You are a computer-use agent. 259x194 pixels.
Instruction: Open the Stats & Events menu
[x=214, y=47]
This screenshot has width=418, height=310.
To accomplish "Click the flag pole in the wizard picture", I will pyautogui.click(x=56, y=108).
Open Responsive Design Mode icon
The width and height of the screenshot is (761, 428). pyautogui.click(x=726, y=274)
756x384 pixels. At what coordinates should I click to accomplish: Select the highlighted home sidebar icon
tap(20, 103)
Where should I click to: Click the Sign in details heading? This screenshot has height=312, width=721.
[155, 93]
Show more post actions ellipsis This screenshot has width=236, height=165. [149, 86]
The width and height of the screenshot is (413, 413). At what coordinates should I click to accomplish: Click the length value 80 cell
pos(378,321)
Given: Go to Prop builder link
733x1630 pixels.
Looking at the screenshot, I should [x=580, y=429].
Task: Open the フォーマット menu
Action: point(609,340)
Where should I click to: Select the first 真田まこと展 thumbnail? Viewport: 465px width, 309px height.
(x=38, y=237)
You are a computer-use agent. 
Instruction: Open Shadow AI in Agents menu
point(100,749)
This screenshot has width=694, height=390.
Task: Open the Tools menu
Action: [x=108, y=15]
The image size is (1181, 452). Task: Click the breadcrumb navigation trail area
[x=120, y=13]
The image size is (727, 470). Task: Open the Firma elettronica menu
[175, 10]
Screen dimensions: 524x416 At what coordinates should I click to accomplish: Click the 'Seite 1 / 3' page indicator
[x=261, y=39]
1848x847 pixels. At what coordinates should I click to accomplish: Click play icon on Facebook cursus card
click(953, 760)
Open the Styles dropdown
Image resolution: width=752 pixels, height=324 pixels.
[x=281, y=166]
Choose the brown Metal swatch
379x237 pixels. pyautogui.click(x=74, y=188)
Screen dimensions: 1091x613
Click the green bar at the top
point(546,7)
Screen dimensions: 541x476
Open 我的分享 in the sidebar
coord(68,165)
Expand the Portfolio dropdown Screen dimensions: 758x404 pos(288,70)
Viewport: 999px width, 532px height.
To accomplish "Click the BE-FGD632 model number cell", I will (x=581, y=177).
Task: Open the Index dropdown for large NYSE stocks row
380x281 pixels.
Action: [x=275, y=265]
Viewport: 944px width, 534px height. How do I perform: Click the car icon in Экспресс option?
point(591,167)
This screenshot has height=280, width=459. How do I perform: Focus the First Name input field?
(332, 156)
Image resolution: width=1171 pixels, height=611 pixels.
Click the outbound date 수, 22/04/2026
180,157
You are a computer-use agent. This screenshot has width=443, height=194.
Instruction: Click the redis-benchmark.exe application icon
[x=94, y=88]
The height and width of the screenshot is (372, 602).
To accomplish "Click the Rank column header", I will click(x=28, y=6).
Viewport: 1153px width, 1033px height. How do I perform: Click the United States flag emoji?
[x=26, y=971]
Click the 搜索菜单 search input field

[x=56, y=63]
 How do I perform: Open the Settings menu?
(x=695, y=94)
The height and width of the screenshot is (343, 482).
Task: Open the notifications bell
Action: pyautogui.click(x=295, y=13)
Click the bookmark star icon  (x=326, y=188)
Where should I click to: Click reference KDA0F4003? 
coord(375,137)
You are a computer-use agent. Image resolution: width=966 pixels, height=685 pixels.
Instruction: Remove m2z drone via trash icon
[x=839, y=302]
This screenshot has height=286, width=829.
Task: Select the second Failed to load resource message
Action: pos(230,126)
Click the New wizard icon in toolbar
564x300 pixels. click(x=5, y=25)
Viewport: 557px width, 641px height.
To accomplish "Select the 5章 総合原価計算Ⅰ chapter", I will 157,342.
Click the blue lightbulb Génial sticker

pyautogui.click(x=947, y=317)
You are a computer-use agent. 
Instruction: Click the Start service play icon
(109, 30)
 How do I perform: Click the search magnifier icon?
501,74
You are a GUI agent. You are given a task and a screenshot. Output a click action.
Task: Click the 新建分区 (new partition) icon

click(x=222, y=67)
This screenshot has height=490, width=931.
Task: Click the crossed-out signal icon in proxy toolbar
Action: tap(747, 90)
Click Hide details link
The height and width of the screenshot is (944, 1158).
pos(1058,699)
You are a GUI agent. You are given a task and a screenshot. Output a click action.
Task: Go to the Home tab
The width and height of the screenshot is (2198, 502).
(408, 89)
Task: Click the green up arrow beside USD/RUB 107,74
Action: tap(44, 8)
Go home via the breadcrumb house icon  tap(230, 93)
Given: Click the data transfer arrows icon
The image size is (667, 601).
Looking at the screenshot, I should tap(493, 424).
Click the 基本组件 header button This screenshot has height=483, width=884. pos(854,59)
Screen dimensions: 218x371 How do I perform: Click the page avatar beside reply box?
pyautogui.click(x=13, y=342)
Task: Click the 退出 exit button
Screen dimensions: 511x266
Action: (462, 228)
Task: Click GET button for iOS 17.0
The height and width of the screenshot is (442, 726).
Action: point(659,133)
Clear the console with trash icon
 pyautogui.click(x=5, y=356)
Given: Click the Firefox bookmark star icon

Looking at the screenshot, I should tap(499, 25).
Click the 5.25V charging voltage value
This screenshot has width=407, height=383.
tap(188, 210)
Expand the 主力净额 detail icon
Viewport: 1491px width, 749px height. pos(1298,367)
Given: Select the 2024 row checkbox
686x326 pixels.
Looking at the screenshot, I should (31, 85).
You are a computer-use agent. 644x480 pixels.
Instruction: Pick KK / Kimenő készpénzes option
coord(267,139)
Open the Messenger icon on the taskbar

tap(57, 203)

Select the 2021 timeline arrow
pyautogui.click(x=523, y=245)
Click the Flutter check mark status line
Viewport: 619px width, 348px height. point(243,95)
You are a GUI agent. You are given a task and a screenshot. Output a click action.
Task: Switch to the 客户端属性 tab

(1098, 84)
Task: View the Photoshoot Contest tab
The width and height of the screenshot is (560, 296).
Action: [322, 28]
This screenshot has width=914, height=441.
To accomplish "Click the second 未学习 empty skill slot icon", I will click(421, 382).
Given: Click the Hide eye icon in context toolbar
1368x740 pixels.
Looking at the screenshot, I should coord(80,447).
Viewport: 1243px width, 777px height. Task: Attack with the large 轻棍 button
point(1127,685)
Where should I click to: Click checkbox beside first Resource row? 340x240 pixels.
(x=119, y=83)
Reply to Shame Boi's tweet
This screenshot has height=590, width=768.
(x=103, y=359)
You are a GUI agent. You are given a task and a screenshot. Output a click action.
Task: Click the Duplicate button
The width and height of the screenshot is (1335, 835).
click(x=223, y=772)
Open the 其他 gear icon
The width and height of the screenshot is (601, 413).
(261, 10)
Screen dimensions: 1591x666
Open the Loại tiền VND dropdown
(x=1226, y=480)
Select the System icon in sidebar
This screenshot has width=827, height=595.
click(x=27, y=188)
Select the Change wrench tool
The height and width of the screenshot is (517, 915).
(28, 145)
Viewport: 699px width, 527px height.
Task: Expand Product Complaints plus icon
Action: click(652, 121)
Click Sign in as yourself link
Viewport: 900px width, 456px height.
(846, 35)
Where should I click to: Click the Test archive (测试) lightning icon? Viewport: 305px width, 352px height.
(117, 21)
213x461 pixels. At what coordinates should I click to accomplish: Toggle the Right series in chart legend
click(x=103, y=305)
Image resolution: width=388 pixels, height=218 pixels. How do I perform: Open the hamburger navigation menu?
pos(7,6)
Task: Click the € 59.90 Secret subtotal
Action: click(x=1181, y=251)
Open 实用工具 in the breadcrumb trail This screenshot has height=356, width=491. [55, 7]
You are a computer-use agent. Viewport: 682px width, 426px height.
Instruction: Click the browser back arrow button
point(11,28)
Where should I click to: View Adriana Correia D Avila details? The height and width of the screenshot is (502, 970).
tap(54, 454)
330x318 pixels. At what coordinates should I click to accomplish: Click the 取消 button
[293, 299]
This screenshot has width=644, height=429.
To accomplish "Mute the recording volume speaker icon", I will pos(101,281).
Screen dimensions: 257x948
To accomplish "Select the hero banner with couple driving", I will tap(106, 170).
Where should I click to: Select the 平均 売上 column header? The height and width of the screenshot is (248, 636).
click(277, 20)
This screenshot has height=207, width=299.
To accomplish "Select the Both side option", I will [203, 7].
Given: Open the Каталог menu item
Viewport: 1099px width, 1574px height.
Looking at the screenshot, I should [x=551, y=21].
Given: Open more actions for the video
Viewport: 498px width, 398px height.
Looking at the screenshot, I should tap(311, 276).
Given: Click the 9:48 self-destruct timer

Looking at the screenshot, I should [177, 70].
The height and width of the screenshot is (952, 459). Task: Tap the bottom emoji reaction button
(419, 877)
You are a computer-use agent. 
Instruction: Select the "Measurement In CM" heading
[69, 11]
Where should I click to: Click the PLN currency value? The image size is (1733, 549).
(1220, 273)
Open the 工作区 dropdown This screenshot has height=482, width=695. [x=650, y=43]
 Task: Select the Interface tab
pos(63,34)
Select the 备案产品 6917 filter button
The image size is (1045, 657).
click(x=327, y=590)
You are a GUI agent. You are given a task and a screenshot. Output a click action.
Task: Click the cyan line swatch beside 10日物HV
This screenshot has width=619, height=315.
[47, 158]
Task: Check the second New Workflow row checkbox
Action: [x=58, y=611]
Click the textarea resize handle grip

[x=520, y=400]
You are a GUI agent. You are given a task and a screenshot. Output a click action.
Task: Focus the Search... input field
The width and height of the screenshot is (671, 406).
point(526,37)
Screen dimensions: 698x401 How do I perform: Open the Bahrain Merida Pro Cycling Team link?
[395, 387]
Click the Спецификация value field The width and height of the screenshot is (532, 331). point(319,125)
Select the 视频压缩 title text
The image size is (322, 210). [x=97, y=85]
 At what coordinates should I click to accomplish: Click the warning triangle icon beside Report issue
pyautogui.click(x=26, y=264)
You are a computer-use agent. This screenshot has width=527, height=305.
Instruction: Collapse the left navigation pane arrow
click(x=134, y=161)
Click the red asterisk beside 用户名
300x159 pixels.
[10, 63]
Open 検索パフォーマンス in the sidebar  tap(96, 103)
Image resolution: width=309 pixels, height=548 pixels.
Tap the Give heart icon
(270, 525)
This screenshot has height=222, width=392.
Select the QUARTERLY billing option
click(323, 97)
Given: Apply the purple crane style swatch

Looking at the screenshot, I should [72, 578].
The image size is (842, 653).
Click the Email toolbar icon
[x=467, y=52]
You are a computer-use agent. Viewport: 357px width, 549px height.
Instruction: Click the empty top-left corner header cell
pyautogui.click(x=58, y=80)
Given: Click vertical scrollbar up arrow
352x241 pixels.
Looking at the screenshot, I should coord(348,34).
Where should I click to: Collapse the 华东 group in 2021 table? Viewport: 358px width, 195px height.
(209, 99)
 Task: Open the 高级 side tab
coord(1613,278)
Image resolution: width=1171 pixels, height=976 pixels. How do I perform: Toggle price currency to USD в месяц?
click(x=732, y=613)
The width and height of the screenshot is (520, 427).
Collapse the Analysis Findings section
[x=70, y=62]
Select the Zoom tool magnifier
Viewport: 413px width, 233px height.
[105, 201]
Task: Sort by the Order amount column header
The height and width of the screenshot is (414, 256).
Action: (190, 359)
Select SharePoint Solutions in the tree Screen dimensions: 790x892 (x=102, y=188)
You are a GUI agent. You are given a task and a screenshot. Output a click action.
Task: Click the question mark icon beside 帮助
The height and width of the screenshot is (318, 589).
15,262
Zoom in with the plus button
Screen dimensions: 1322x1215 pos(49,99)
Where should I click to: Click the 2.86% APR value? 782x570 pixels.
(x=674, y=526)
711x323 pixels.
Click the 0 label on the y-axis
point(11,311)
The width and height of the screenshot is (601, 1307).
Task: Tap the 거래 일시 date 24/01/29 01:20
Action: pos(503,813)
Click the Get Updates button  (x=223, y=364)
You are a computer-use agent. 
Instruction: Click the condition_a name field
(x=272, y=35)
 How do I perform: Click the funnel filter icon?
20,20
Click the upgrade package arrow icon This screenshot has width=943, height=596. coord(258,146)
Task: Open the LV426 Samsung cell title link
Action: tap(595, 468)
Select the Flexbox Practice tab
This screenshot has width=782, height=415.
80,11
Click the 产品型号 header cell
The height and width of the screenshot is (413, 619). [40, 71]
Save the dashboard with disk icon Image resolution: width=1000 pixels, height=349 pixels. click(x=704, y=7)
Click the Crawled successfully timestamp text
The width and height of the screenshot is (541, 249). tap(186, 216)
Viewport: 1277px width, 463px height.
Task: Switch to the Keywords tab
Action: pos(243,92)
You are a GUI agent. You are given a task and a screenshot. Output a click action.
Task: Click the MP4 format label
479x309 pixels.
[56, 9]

- [What you should do]: Go line by line through the records and copy those that contain the word "computer".

- [Answer to the problem]:
You are a computer-use agent. 259x194 pixels.
You are a computer-use agent. 
You are a computer-use agent. This screenshot has width=443, height=194.
You are a computer-use agent. Image resolution: width=966 pixels, height=685 pixels.
You are a computer-use agent. 
You are a computer-use agent. 644x480 pixels.
You are a computer-use agent. Viewport: 682px width, 426px height.
You are a computer-use agent. 
You are a computer-use agent. This screenshot has width=527, height=305.
You are a computer-use agent. Viewport: 357px width, 549px height.
You are a computer-use agent. 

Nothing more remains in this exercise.